§ **What you should do**: Of all the lines in the entries, how many carry the word "agent"? The reply is that number and no more.

§ **Data for review**:
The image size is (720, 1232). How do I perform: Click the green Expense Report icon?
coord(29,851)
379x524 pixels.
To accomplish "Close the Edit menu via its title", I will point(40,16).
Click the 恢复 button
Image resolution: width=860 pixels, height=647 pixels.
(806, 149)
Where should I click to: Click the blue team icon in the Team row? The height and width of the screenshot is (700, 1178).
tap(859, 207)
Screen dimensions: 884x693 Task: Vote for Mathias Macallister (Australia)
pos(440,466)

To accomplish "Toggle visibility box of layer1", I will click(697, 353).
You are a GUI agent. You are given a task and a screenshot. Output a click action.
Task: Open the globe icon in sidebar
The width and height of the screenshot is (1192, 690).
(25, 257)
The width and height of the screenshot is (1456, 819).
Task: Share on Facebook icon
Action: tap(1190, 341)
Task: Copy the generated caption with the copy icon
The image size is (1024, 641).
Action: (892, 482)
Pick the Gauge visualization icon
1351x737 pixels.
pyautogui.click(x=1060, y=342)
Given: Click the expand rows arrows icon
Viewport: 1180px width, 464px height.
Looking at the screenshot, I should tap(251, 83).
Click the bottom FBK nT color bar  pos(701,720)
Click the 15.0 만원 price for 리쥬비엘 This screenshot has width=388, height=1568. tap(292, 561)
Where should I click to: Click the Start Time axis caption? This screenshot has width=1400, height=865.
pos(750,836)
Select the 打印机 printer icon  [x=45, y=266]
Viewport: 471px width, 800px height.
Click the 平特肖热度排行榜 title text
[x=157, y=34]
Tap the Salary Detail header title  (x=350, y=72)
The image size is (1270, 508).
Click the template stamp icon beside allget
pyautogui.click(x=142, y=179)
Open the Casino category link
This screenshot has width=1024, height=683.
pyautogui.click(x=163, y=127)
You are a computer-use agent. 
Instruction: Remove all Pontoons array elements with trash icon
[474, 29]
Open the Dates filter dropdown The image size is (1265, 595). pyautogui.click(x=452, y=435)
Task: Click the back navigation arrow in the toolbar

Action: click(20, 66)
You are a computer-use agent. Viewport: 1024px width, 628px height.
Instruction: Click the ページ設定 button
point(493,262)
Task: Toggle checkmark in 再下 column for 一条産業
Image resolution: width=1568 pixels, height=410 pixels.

§ **Your response**: 3